I wanted to learn about other children like my son. I wanted to see a glimpse of the future in one of their stories. I tried half a dozen books and was unable to finish any of them. Either they described children years older than my then-18-month-old son, or were filled with content that made me furious at the parents (who were the authors) and sick with grief for their children. I tried There’s a Boy in Here, in which the mother recounts spanking her toddler son over and over, harder and harder, because she couldn’t get a reaction from him. I tried Carly’s Voice, in which the parents openly treat their daughter as less-than, refusing to believe in her no matter what. I tried to get through that one, but when Carly’s parents remove her from their home and place her in an institution where she is subsequently sexually abused I just couldn’t anymore.
I didn’t understand these books, these parents. I didn’t understand all the 5-star amazon reviews full of people sympathizing with these apparently long suffering parents. There was a rhetoric of broken, lost, or missing children surrounding the Autism literature I encountered. I didn’t feel that way about my son. I would look into his beautiful face, his unfocused, far-away gaze that seemed at once unfathomably wise and tenderly innocent, and to me he was nothing less than absolutely perfect.

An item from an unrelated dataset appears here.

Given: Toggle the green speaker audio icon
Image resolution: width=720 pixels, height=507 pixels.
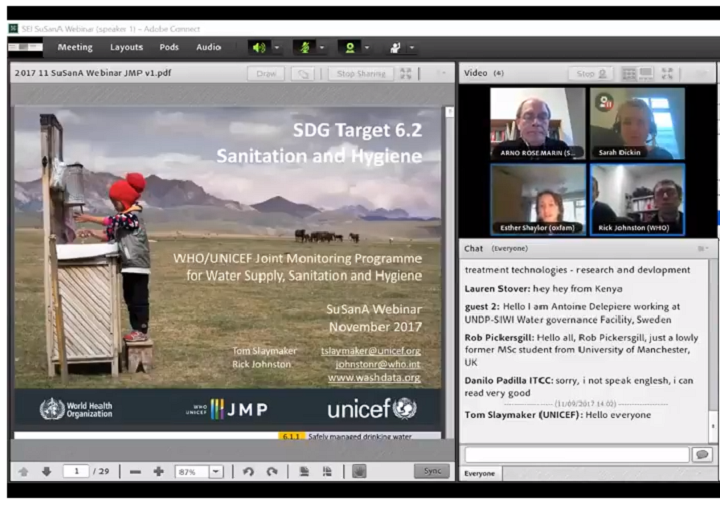Looking at the screenshot, I should [258, 47].
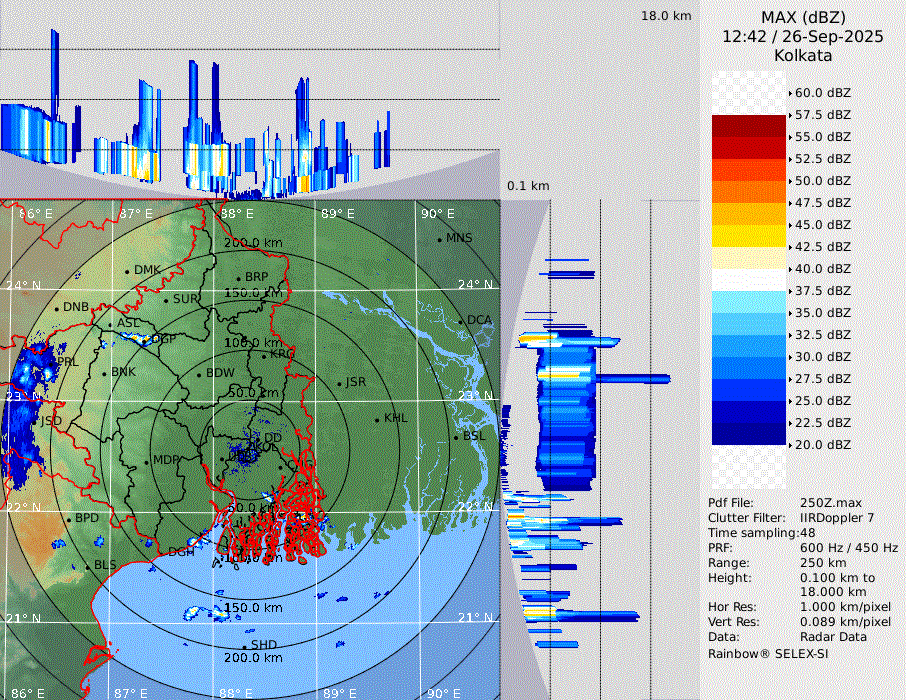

It was entirely by chance that I stumbled upon an Autism documentary called Loving Lampposts. This film changed everything. At last I found voices that echoed my thoughts- individuals who did not believe their children were lost or broken. As I watched the film I googled the names of individuals interviewed whose comments resonated with me. In this way I discovered what I had been looking for- books, articles, and stories from a place of love and acceptance. I read Loud Hands, a book written by Autistic adults from all across the spectrum. I read Not Even Wrong and Unstrange Minds, written by two of the individuals interviewed in Loving Lampposts. I read Stanley Greenspan’s Engaging Autism, and I discovered the Autism Discussion Page. I read Ido in Autismland, I found blogs like Diary of a Mom and Emma’s Hope Book. And of course, I read several of Temple Grandin’s books, which led me to Tito Rajarshi Mukhopadhyay’s poetry and then his book, How Can I Talk If My Lips Don’t Move?. I can’t express how valuable it was to find these books. I was given incredible insight into how my son’s mind works and what might be good ways to support him. I didn’t agree with every single thing I read, but I appreciated each perspective, and they all helped me find my own place in the confusing and often hostile intersection of Autism and parenting. And when I say hostile, I am referring to the “Autism wars” you may find yourself inadvertently sucked into when you have an internet connection and an opinion on anything Autism.